The division of loyalties between Union and Confederacy resulted in further loss of life on May 11, 1861. Union soldiers of the Fifth Regiment, United States Reserve Corps, Missouri Volunteers were attacked by Confederate sympathizers within hours of being mustered into service. The regiment was marching from the federal arsenal when it was attacked on the corner of Walnut and Broadway. Shots were exchanged, and six persons were killed. The Fifth Regiment consisted primarily of loyal Germans, having been recruited from the city's Tenth Ward.

==Civil War==
During the Civil War, St. Louis stayed under Union control because of the strong military base and public support from loyal Germans. The largest percentage of volunteers served in the Union army, though many also went south to fight for the Confederacy. Some people who stayed in the city during the war and supported the South smuggled supplies, medicine, and otherwise assisted Confederate soldiers.

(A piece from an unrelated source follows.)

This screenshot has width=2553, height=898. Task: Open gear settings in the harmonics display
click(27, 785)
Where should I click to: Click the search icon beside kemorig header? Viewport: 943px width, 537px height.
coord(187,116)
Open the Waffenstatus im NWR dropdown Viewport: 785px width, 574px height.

No major battles were fought in or near the city, but the Mississippi River was a vital highway during the war. Divided loyalties to the Union and Confederacy caused rifts in some families in St. Louis. This divide remained consistent throughout the entirety of the war. Though many believed in the cause of abolition, others were concerned about the economic response and potential destruction of critical infrastructure in the blossoming city.

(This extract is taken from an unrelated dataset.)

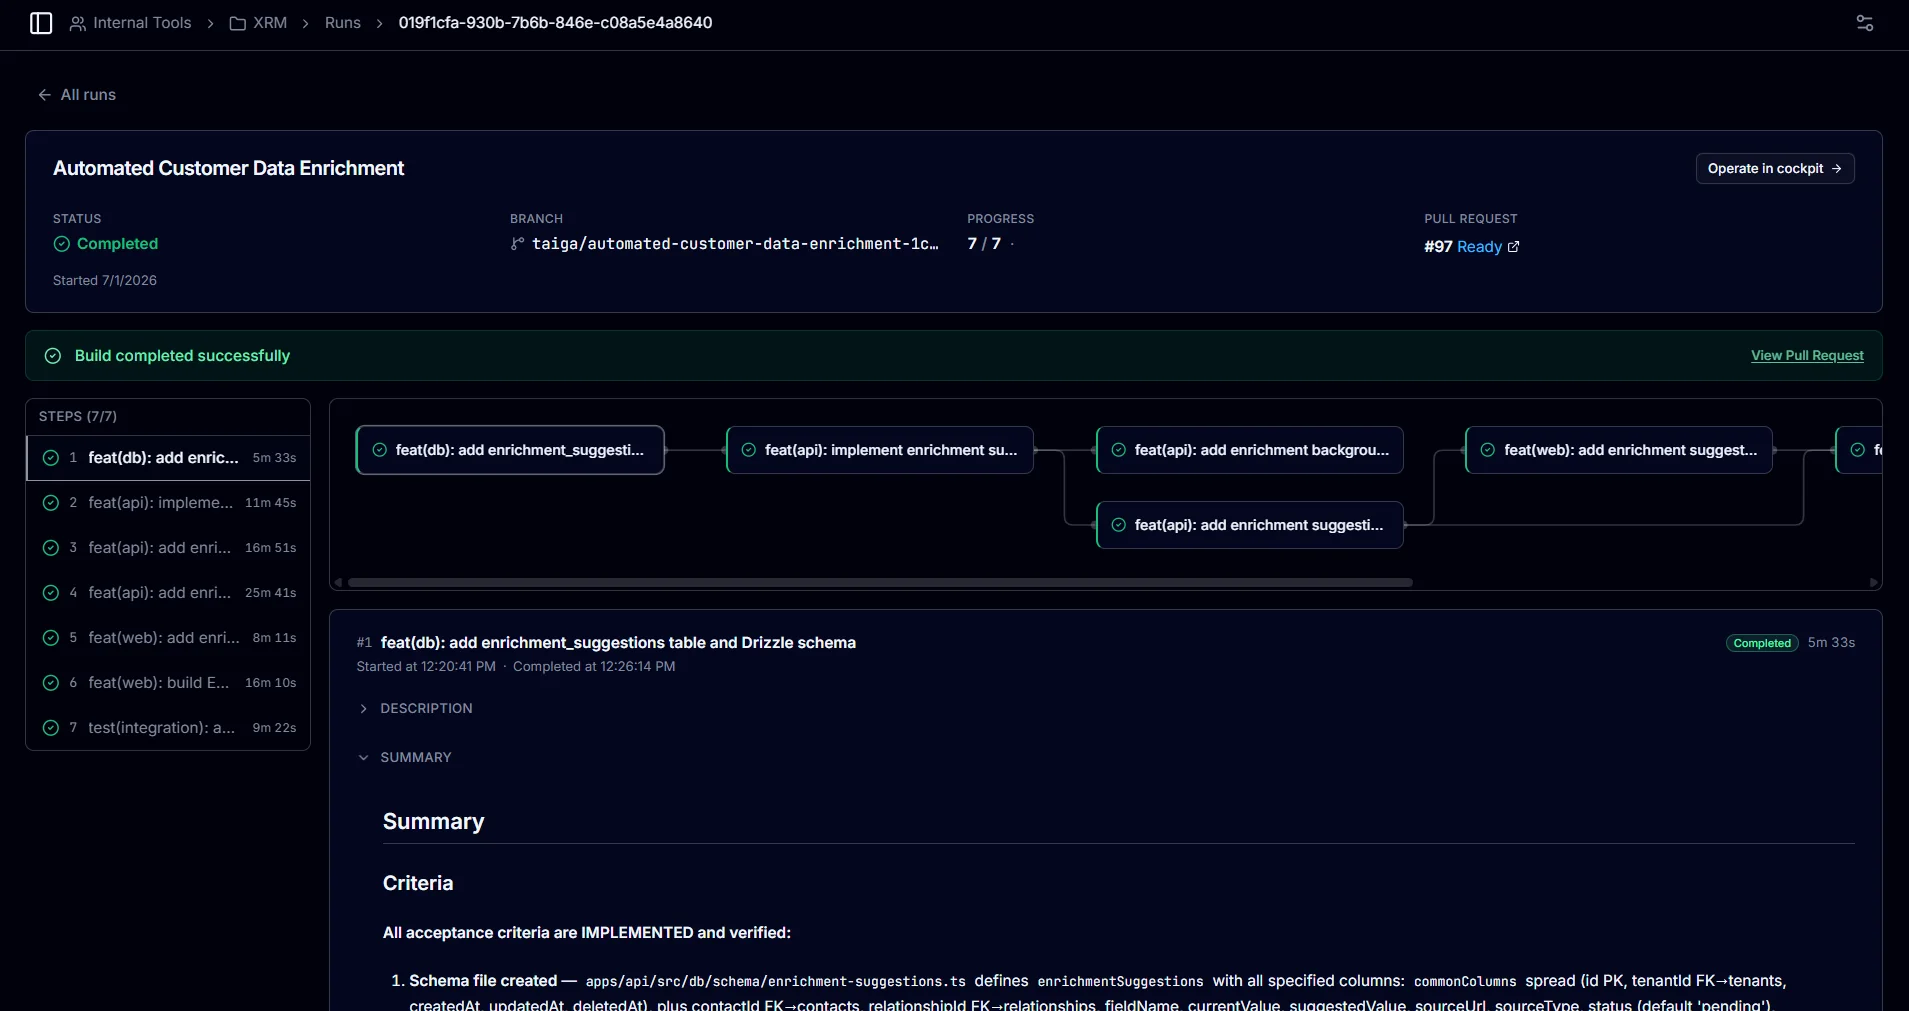This screenshot has height=1011, width=1909.
Task: Select step 2 feat(api): impleme... in the steps list
Action: (168, 503)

Benton Barracks was a Union Army military encampment established during the war at the present site of the St. Louis Fairground Park. After the Battle of Lexington, the Post and Convalescent Hospitals were added to the training barracks, in order to assist in treating hundreds of incoming wounded troops. Eventually, the Benton Barracks Hospital, under the direction of Emily Elizabeth Parsons, became the largest Civil War hospital in the American West, housing 2,000 black and white Union soldiers.

==Refugees==
In the early years of the war, large amounts of child refugees came into St. Louis and continued to for the next few years. It is believed that about half of the refugees that entered St. Louis were adolescents, and a majority of the rest claimed to be loyal to the Union or were escaped slaves.

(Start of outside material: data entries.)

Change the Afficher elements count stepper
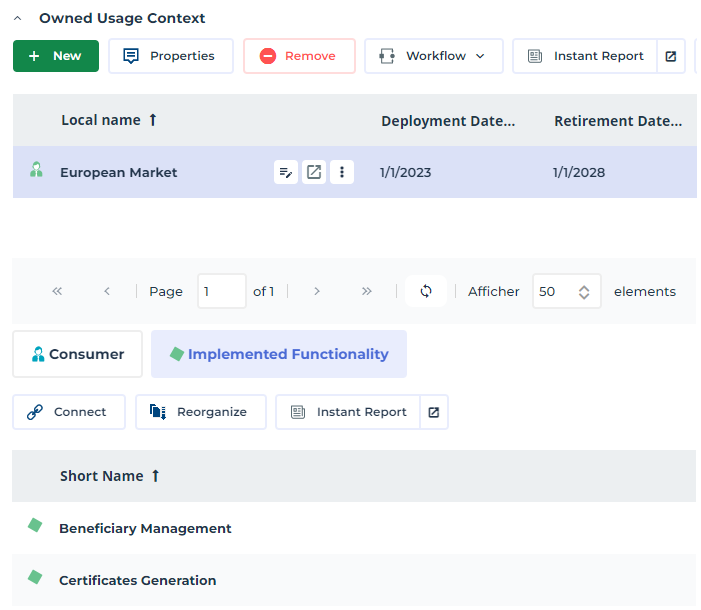 click(584, 291)
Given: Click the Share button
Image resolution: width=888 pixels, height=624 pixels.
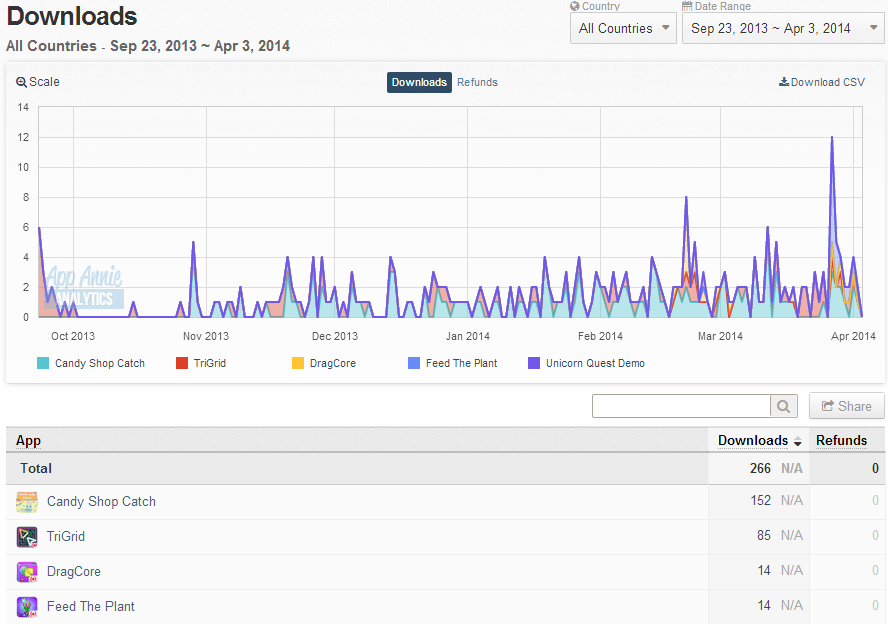Looking at the screenshot, I should point(847,406).
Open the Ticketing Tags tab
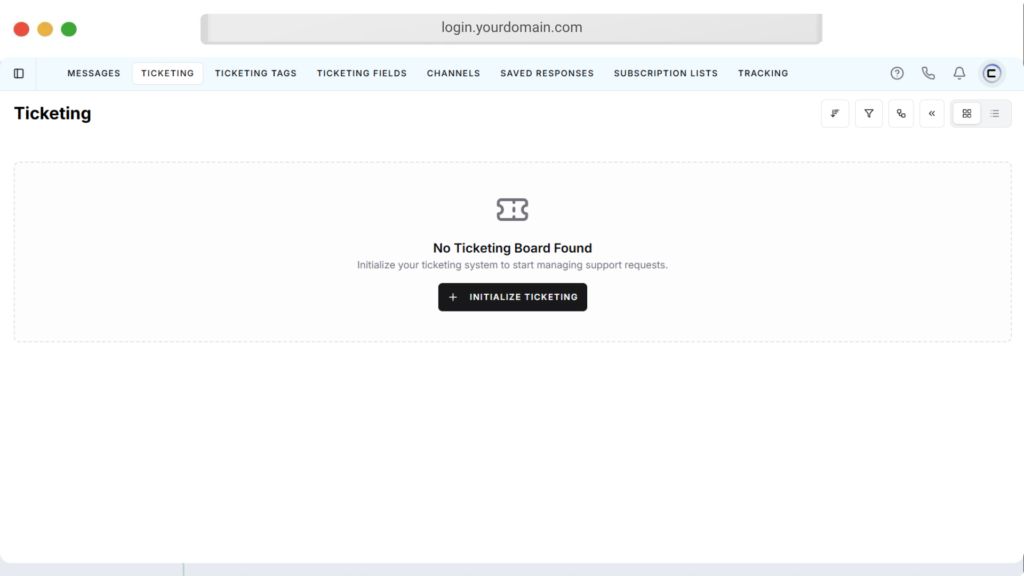Image resolution: width=1024 pixels, height=576 pixels. (255, 73)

Thousands of black refugees poured into St. Louis, where the Freedmen's Relief Society, the Ladies Union Aid Society, the Western Sanitary Commission, and the American Missionary Association (AMA) set up schools for the children. They were also assisted by political organizations of St. Louis' free black community, such as the Equal Rights League. Returning black Union soldiers like James Milton Turner and Moses Dickson were instrumental in setting up Lincoln University after the Civil War.